[whatwg] Video source selection based on quality (was: <video> feedback)

David Singer singer at apple.com
Mon Feb 15 17:09:49 PST 2010


I think I agree with Tim here.  When you ask to watch "360p" content, you are asking for content that has 360 lines of pixels to be displayed to you.  You're not asking for whatever is displayed to you to occupy only 360 lines of pixels on your display. Yes, when it is shown larger, then filtering etc. is done to avoid pixel-doubling blocky artifacts;  this does not increase (and, we hope, not decrease) the amount of information in the scene.

With the advent of higher-resolution displays, and the ability to use CSS with HTML to set 'sensible' sizes of video relative to other page content, the assumption that video will always be displayed in a 1:1 ratio of source (coded, transmitted) pixel to display pixel is increasingly untenable.

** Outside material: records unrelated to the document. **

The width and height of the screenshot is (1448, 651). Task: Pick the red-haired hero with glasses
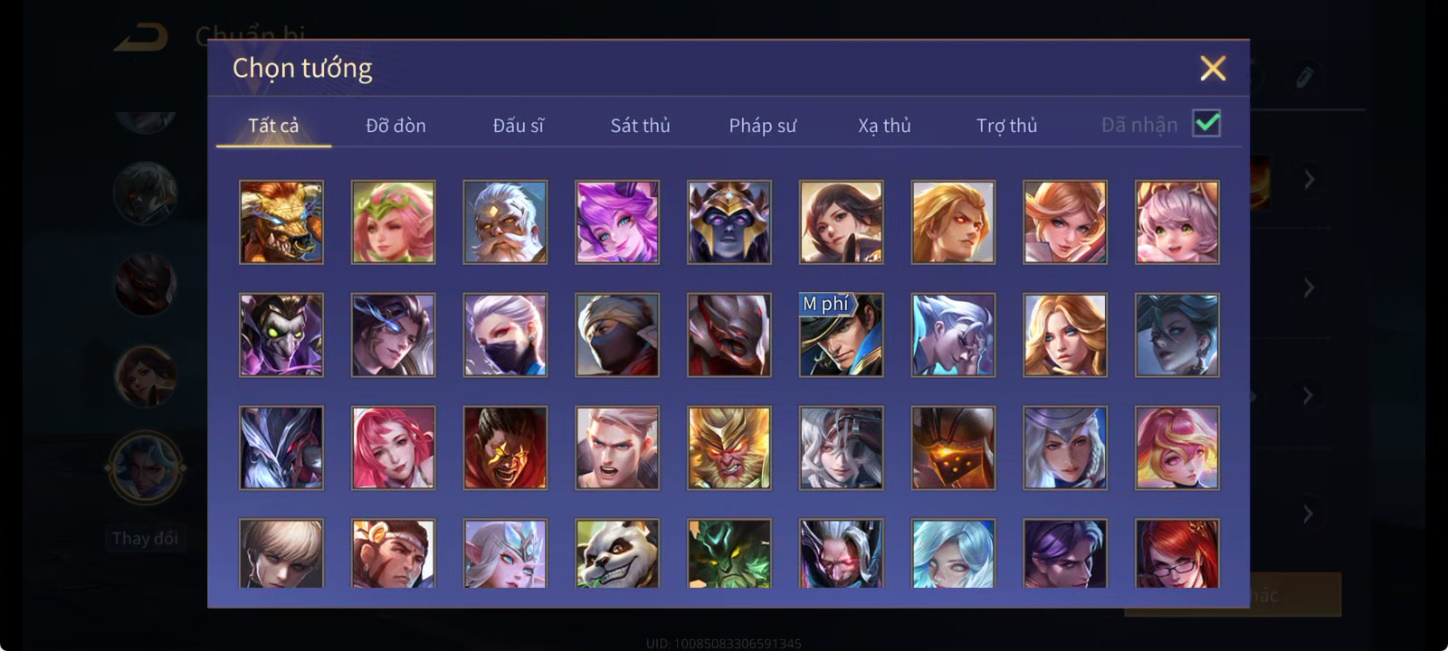(1177, 553)
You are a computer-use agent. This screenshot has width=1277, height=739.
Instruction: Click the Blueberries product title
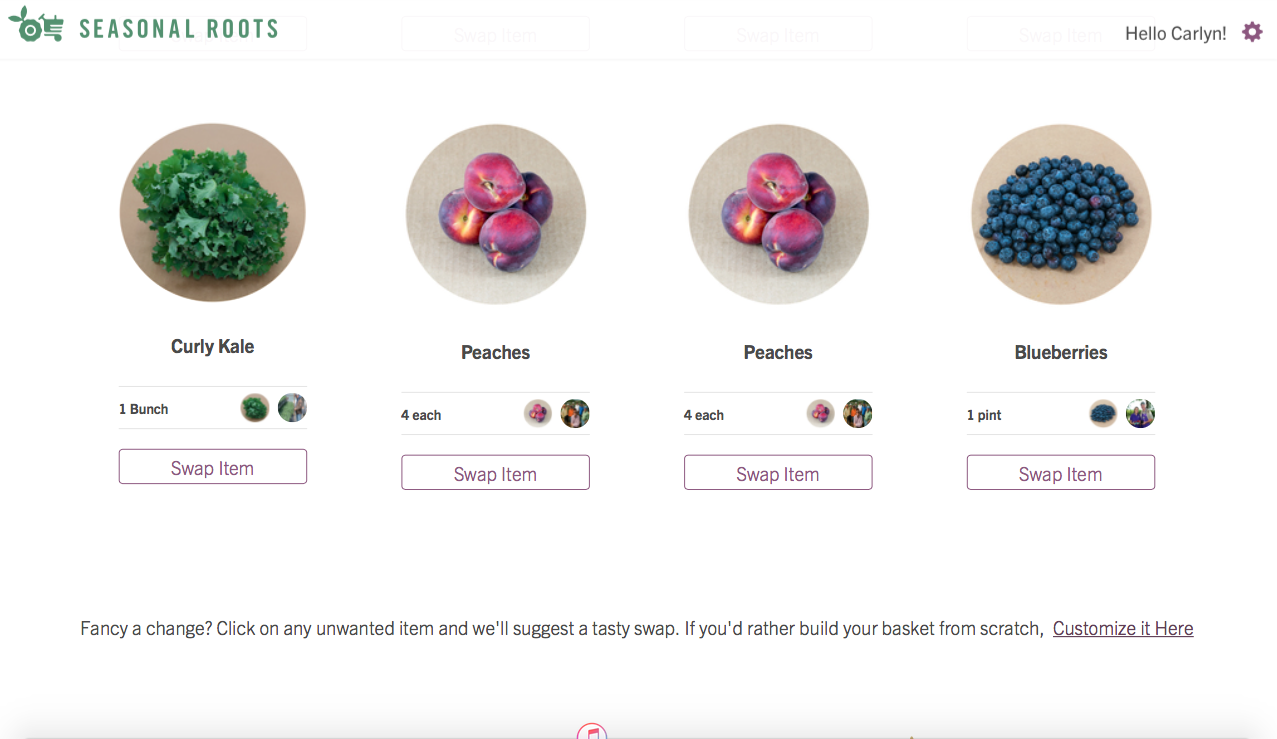(1061, 353)
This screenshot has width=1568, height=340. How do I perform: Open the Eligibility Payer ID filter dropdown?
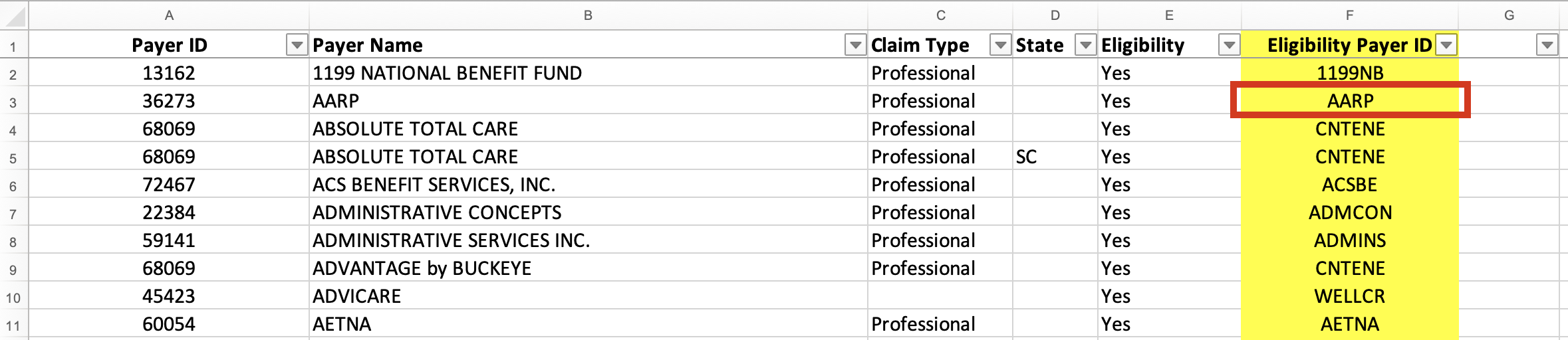pyautogui.click(x=1446, y=45)
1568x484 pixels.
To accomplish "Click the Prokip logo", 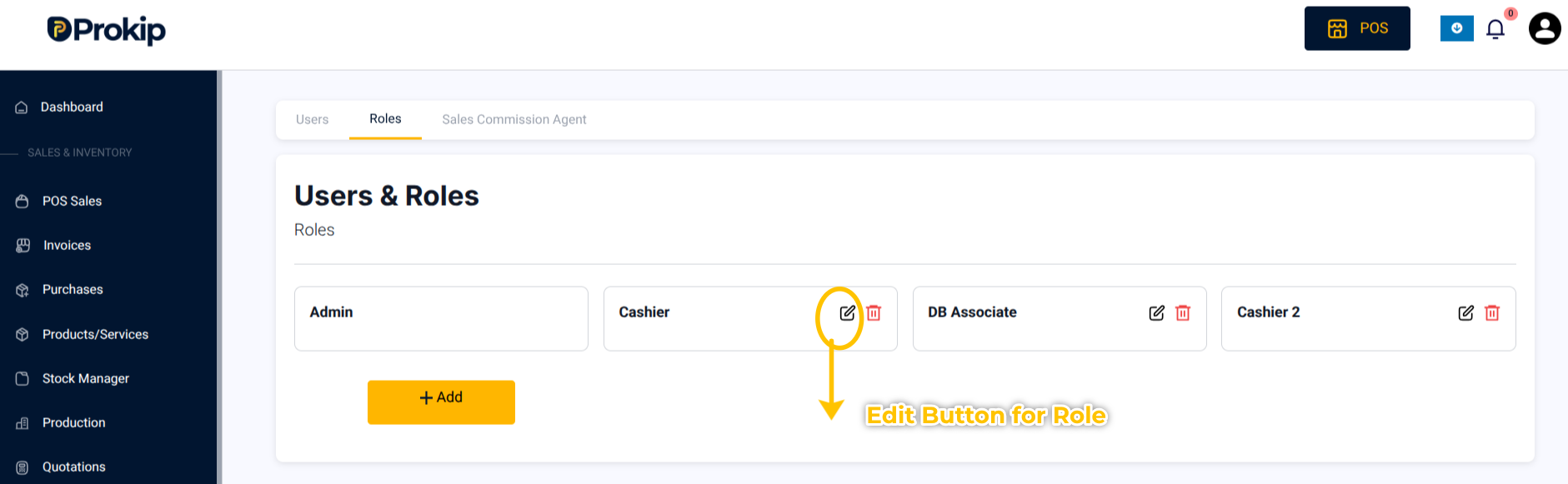I will 107,30.
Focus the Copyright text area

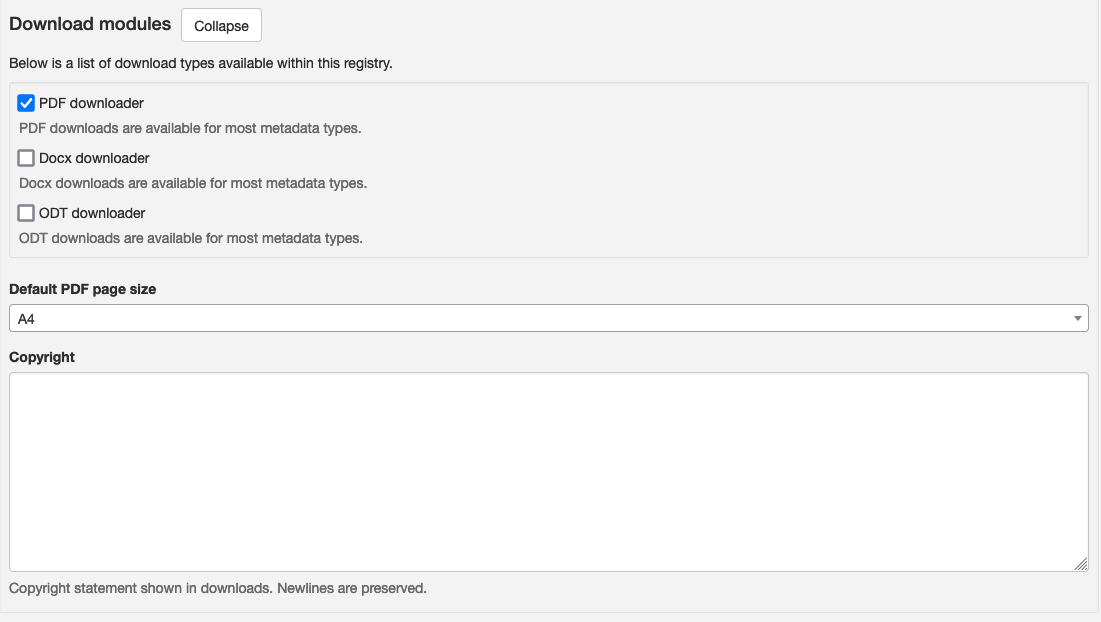[x=548, y=472]
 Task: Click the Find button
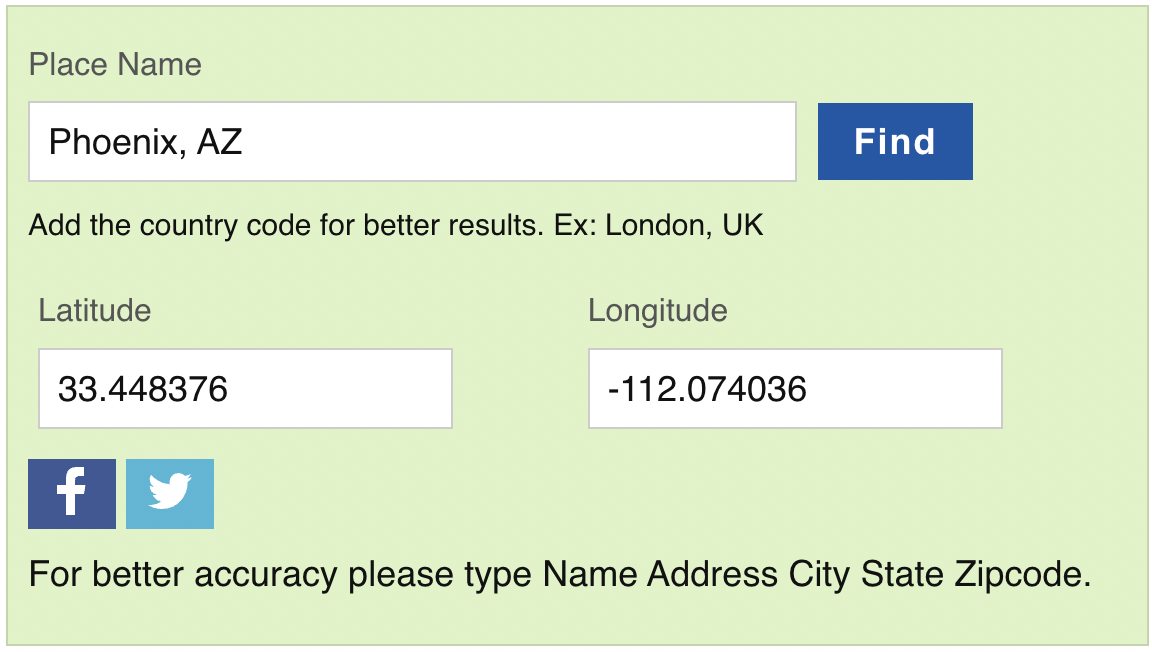pos(894,141)
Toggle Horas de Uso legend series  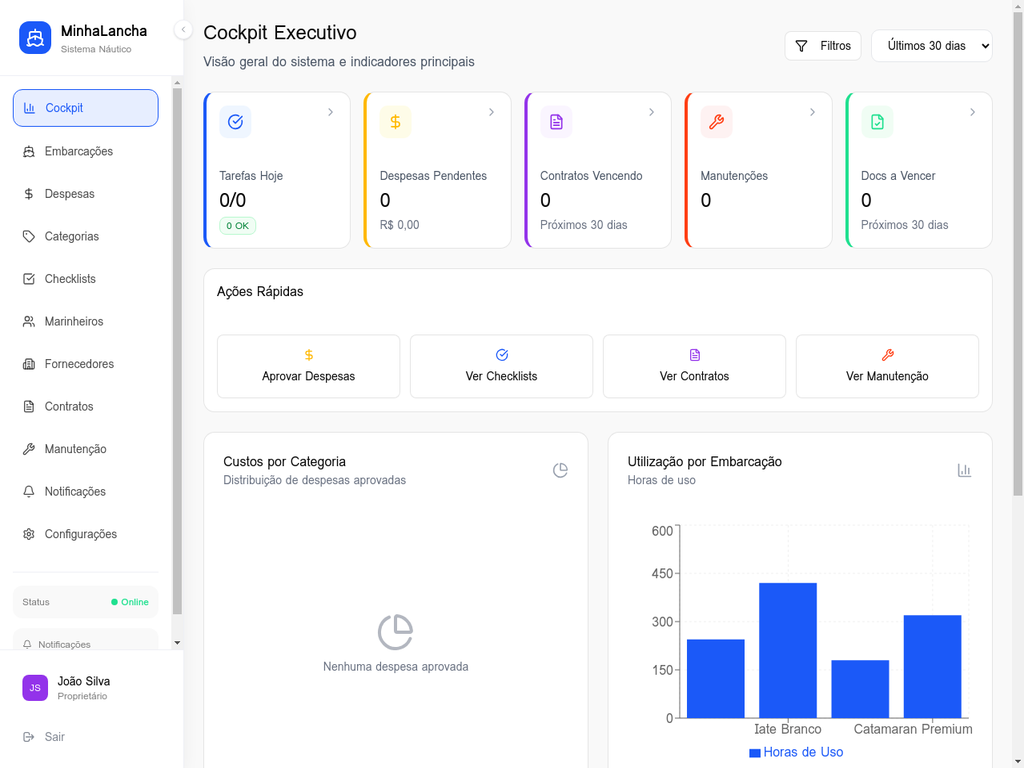tap(796, 752)
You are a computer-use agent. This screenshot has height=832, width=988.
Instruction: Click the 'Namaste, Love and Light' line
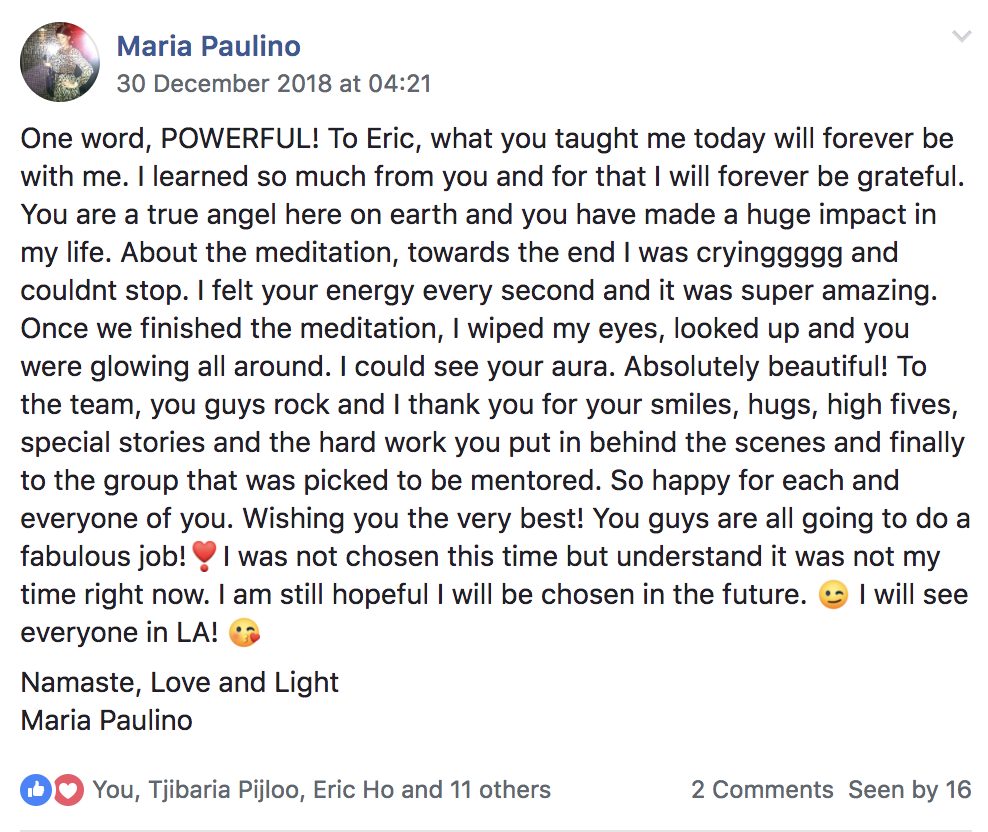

On Feb 15, 2010, at 17:03 , Hugh Guiney wrote:

> On Mon, Feb 15, 2010 at 7:07 PM, Tim Hutt <tdhutt at gmail.com> wrote:
>> Erm, what? The 360p refers to the 'native' resolution of the video
>> file youtube sends. If you play a 360p video fullscreen, it's still
>> only got 360 lines; they're just scaled up. It would be meaningless if
>> the number referred to the final playback size since that is
>> independent of the video quality.
> 
> By "lines", do you mean TV (or scan) lines?
> 
> TV lines and pixels can both be used to describe image resolution, but
> they aren't the same thing. The difference is very technical and isn't
> relevant to this conversation but essentially, TV lines pertain to
> analog systems and pixels pertain to digital systems. And in the
> digital realm, magnification is achieved through interpolation: since
> the source image has less pixels than the destination image, a
> resizing algorithm must invent pixels to fill in all of the unknown
> values in the target image, based on the known values in the source
> image. The result is a "best guess" of what the image might look like
> at that resolution. The pixel count has changed; it is therefore new
> data and not the same as the input.
> 
> The way YouTube has it now is meaningless since the player doesn't
> expand when you change the height (that's what that number is supposed
> to indicate). The older standard/HQ/HD made more sense.

David Singer
Multimedia and Software Standards, Apple Inc.